From Ornsby Hill, a back road leads a mile north to the site of Greencroft Hall. A Greencroft manor was mentioned here in 1183 when the land was shared between the Roughead and Kellaw families. The Roughhead share passed to the Hall family in 1468 by which time Kellaw's land had already passed to the Claxtons.
The Claxtons had their land confiscated after the family supported Brancepeth Castle's Earl of Westmorland in the Catholic rebellion of 1569, but the Halls retained the land despite also revealing some Catholic sympathies. After the rebellion Katherine Gray, Westmorland's daughter, took refuge with the Halls at Greencroft. She had been hotly pursued for supporting and assisting banned Catholic priests like St John Boste who was executed at Durham's Dryburn in 1594.
Katherine was captured at Greencroft by a supporter of Toby Matthew, the Protestant Bishop of Durham and imprisoned at Durham Castle. In a letter to the High Treasurer of England, Matthew speculated that Katherine had been illegally married in a Catholic ceremony to a Hodgson of Lanchester Manor.
The Hall family survived the rebellion but during the Civil War, they supported the losing Royalist side and this led them into financial difficulties, forcing them to sell Greencroft to the Clavering family of Blaydon in 1670. Allegedly descended from a Norman Knight called Sergo De Burgh, the Claverings built a grand and spacious mansion with gardens, ponds, summerhouses and a deer park.
From 1794, Sir Thomas Clavering held the estate but was captured and imprisoned in France by Napoleon's troops and held for four years.
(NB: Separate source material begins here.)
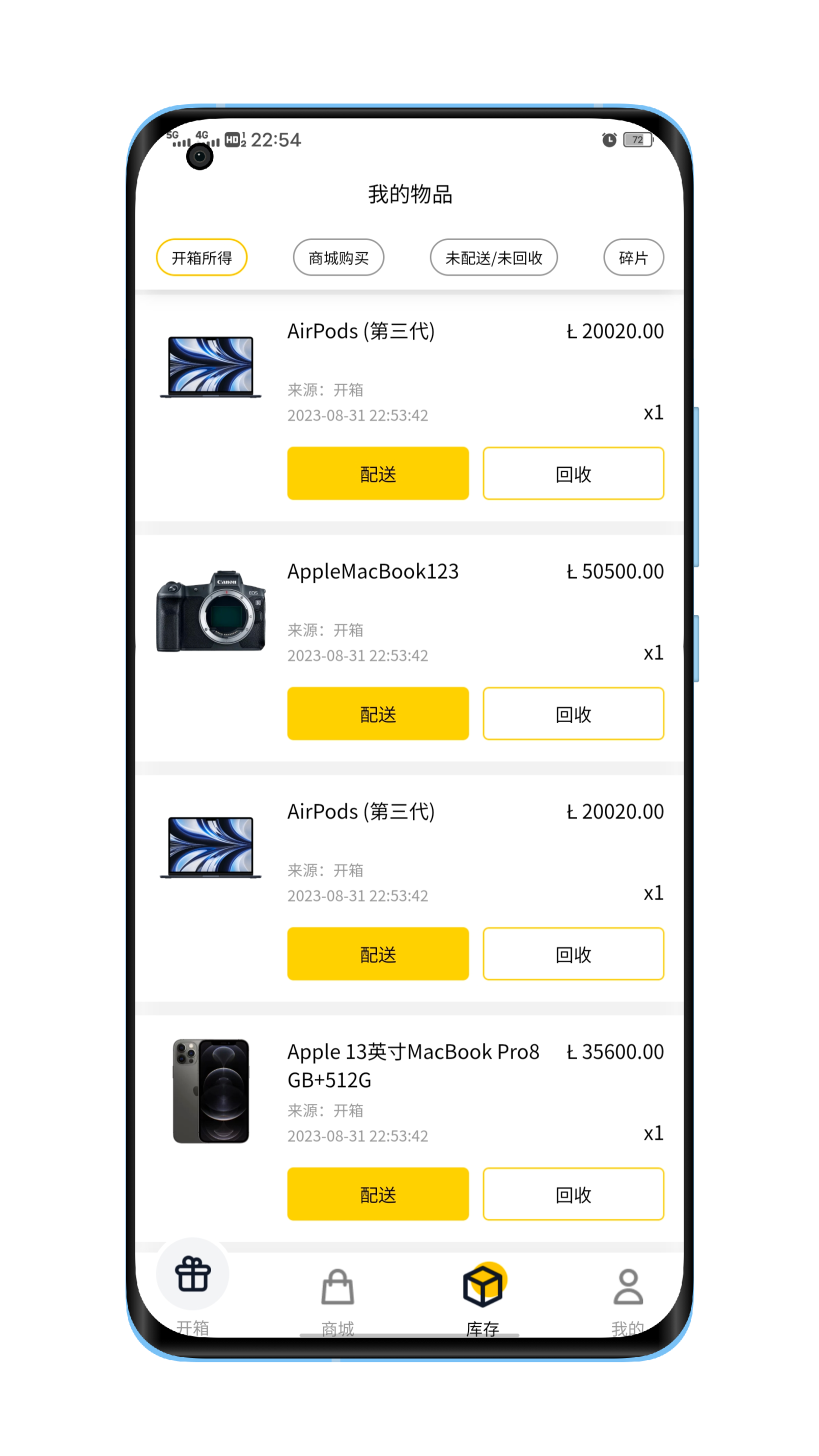Tap 配送 for AppleMacBook123
Screen dimensions: 819x1456
[378, 713]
After release he preferred to reside with his French wife at Cheltenham. Sir William Clavering succeeded Thomas, but around 1872 William's illegitimate son, John became the last male Clavering heir. John's two daughters married some Belgian barons and although their descendants owned the property until the 1930s Greencroft was leased to the Cochranes and then to the Johnsons who were respectively mine owners at New Brancepeth and Hamsteels.
In 1939 the army acquired the hall but it fell into disrepair and was finally demolished in 1960. An impressive Gothic tower in the grounds was demolished five years earlier.
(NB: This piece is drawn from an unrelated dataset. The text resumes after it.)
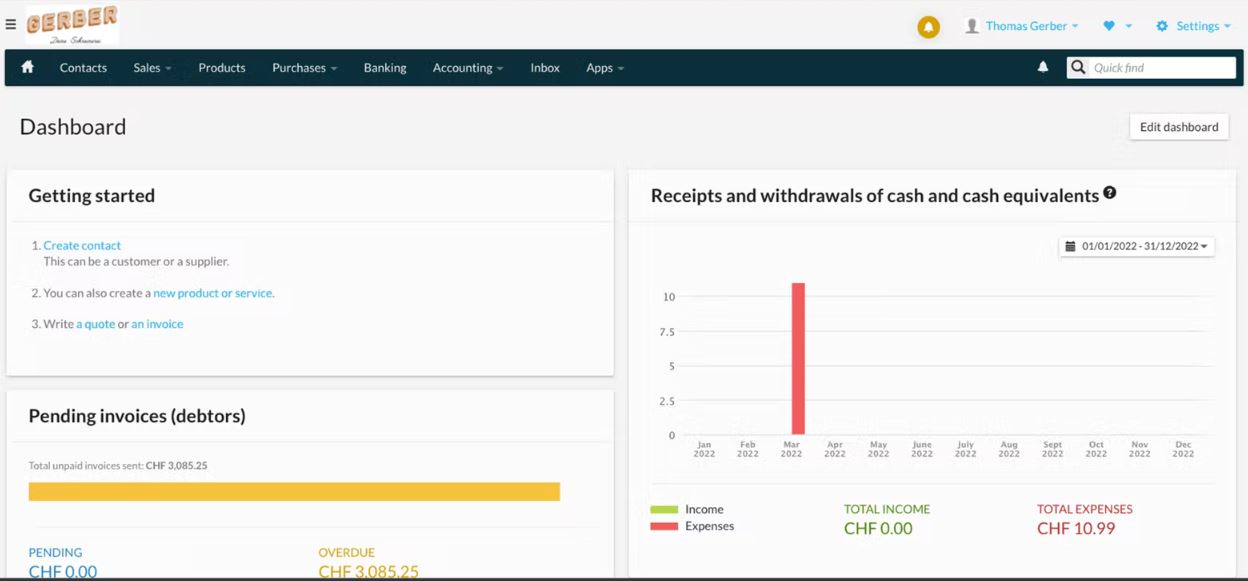Open the hamburger menu
Screen dimensions: 1248x581
[11, 22]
Returning to Lanchester, part of the village opposite the Ornsby Hill road is called Fen Hall. Tenants here in the 1300s included one John Fenhall, but the Priors of Hexham were its owners in the 1400s. An L-shaped hall once stood in the area incorporating the arms of the Greenwell family. Greenwells purchased Fenhall in the early 1600s along with some land at Greencroft.
They also acquired a place called Ford near the River Browney, half a mile south of Lanchester and this was subsequently renamed Greenwell Ford.
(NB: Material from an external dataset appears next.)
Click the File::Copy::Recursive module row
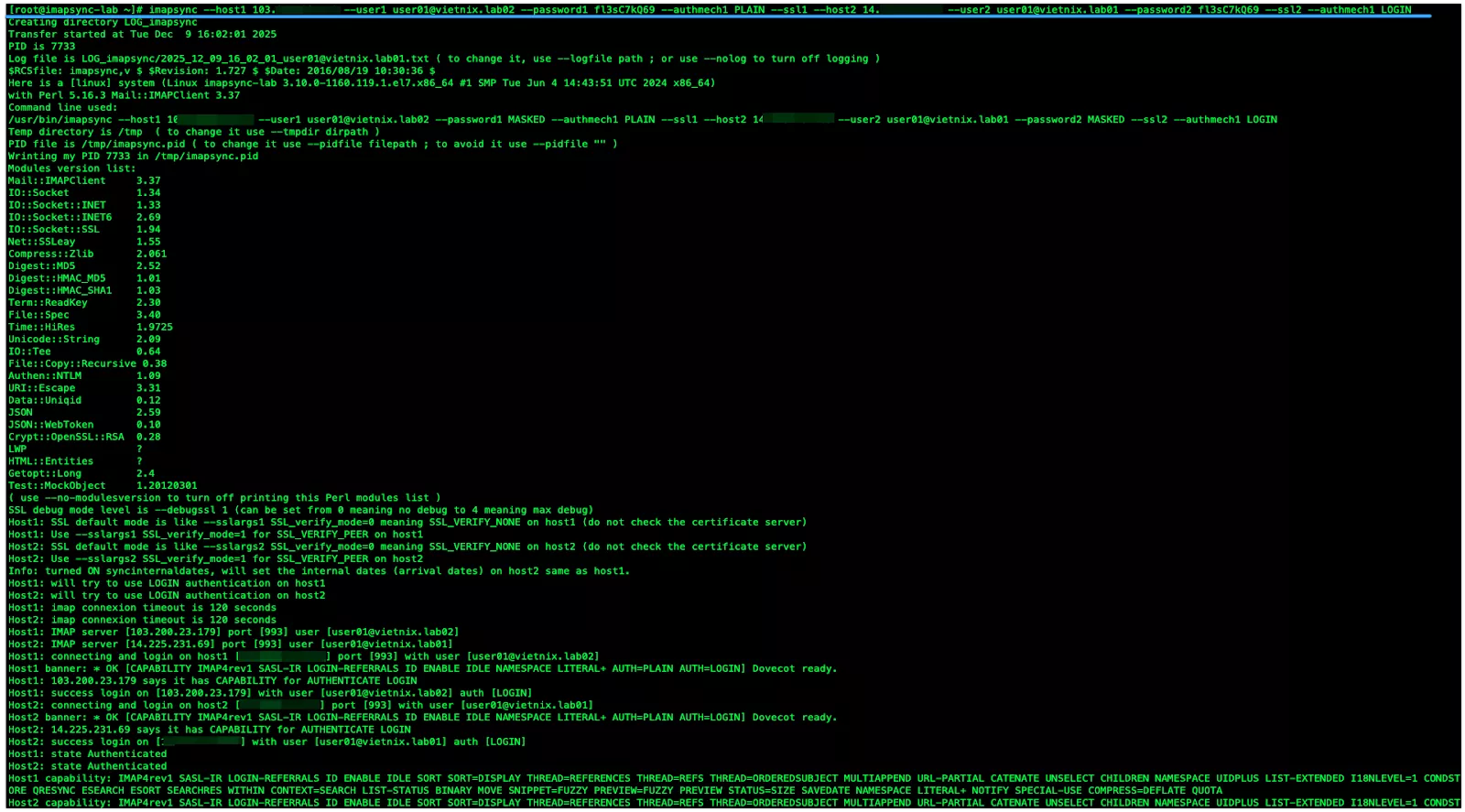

Greenwells have lived near Lanchester (initially in the Satley area) since the1300s and are still important landowners hereabouts.
Canon William Greenwell who was born at Ford in 1820 was undoubtedly the most famous member of the family. Educated at Durham School and Durham University, he was vicar of St Mary's Church in the Bailey, Durham, from 1865 and eventually became canon and librarian of Duham Cathedral.
More significantly Greenwell was an accomplished antiquarian, noted for excavations of ancient barrows and cairns across Britain. Locally, he was President of the Architectural and Archaeological Society of Northumberland and Durham and his translation of ancient documents like the Boldon Buke made County Durham history so much more accessible.
In his spare time Greenwell was a keen angler and learned to fish in the River Browney. He is most famously remembered as the inventor of Greenwell's Glory fishing fly.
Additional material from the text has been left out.